Temiz vicdanların hayat verici damarlarından kopmuş şekilde ideolojilerin ve rejimlerin güdümüne girerek, masumların öldürüldüğü, şiddet ve çatışmaların aralıksız devam ettiği bir tabloyla karşı karşıya olunduğunun altını çizen İbrahimhakkıoğlu, şöyle devam etti:
"Ne yazık ki, Batı dünyasında sağ siyasetin yükselişini üzülerek izliyoruz. Malumunuz İsrail'deki seçimler de benzer şekilde sağ partilerin galibiyetiyle sonuçlandı. Dolayısıyla dayatmacı siyasetin giderek şiddetleneceği bir sürece girdik. İnsan onurunu yücelten bir düzeni birlikte kurabilirsek, çözümün mümkün olabileceğine inanıyoruz. Filistin'e yaklaşımımızı bu perspektiften güncellememiz gerektiğini düşünüyoruz. Bu konuya Filistin sorunu değil, İsrail sorunu olarak bakıyoruz. Çünkü adlandırma çok önemli, meseleye bakışınızı işaret eder. Tartışılması gerekenin İsrail ve dünya siyaseti olduğunu düşünüyoruz. Filistinlilerin mağdur olduklarını ve küresel siyaseti etkileyemediklerini görüyoruz. Eğer bu süreçte etkileyen İsrail, etkilenen Filistin ise mağduriyete sebep olan tarafa dikkatlerimizi yöneltmeliyiz. Bu çerçevede cevaplanması gereken bazı sorular olduğunu düşünüyoruz. İsrail Filistin topraklarını sürekli ve sistematik olarak işgal edişini hangi araç ve söylemlerle meşrulaştırıyor? Burada gerçekten sistematik bir işgal vardır. İsrail bu sistematik işgali kendi ve dünya kamuoyuna nasıl gösteriyor? Nasıl oluyor da İsrail halkı kendi devletlerinin uyguladığı bu zulmü vicdanlarına anlatabiliyorlar?"
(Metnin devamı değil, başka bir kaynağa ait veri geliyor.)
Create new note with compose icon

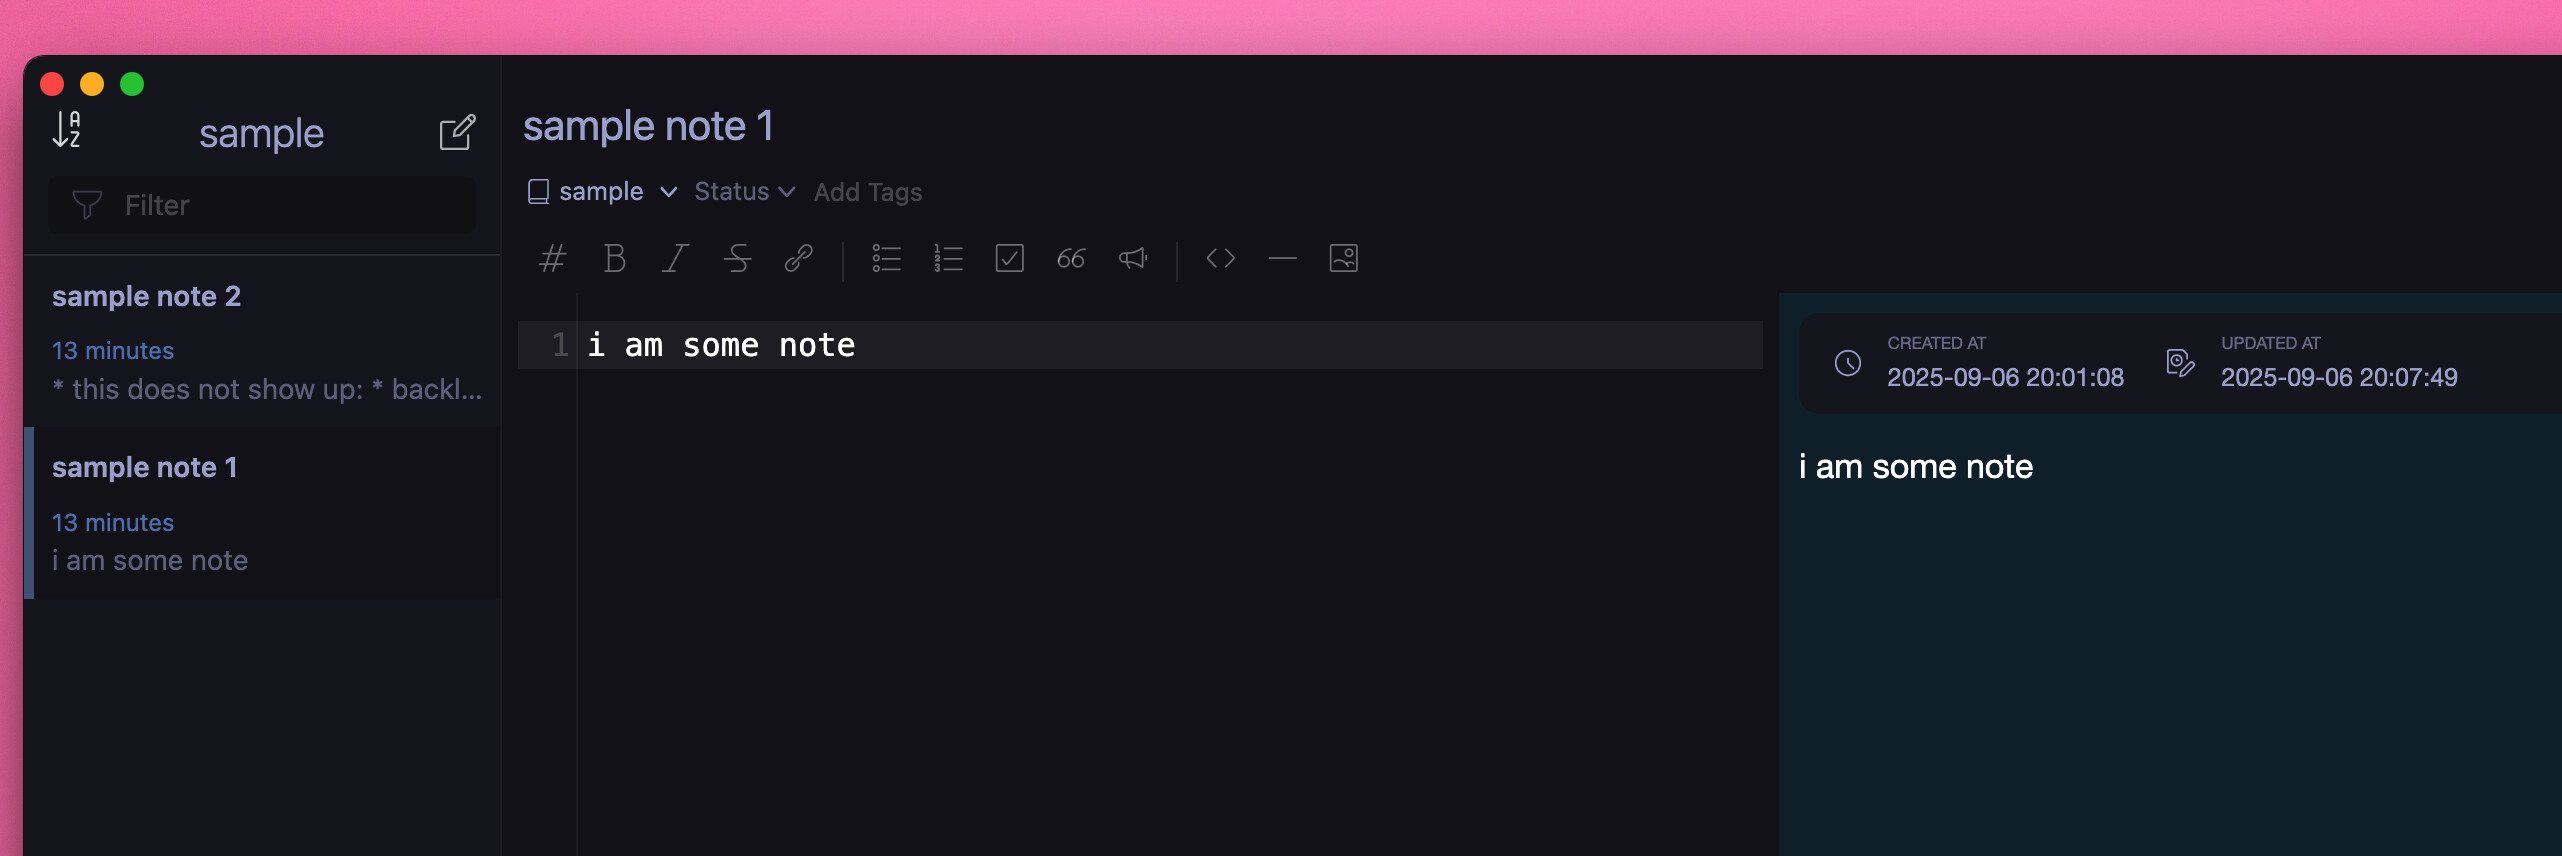click(x=457, y=132)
İbrahimhakkıoğlu, konferansta sunulacak tebliğlerin, yayımlanacak metinlerin ve tespitlerin dünya sınırlarını aşarak salt bir kaynakça olmaktan çıkması ve bütün dünyayı barışa davet eden bir bilgi hürriyeti taşıması temennisinde bulundu.
- "Filistin'e barış hakim olursa, dünyaya da barış gelecek"
Ümmet Vakfı Üst Yöneticisi Mehmet Mahsun Yün, Filistin'de yaşananları Filistin halkının değil, İsrail'in sorunu olarak görmek gerektiğini belirtti.
Konferansın dünya barışına katkı sunması temennisinde bulunan Yün, "Zira ben şuna inanıyorum, Filistin coğrafyasına şayet barış hakim olursa, dünyaya da barış gelecek. Orada huzur hakim olursa, dünyaya da huzur gelecek. İslam'ın Filistin dünyasında hakim olduğu dönemlerde, birlikte yaşama kültürü hakim olmuş, huzur tesis edilmiştir. Orada yaşayan gerek etnik köken gerek farklı dinlere müntesip insanlar çok rahat, uyumlu ve huzurlu bir şekilde birlikte yaşayabilmişlerdir. Maalesef günümüzde bunu göremiyoruz. Filistin, dünya kamuoyunun bir nevi vicdan sesini temsil ediyor. Her zaman hakkın ve haklının yanında durmak zorundayız." şeklinde konuştu.
Yün, Müslümanlar için Kudüs, Mescid'i Aksa ve Filistin'in önemini vurgulayarak, buraların sadece bir mabet, mescit ve mukaddes mekanla sınırlı olmadığını, kardeşlik, ümmet, birlik, dünya barışı, sabır, sebat ve direniş bilinci olduğunun altını çizdi.
Oturumun moderatörlüğünü yürüten CIGA Direktörü Dr. Sami A. Al-Arian, Uslu, İbrahimhakkıoğlu ve Yün'e teşekkür plaketi takdim etti.
Yaklaşık 10 ülkeden 25'in üzerinde alanında uzman akademisyenin bildiri sunacağı konferans, oturumlarla devam ediyor.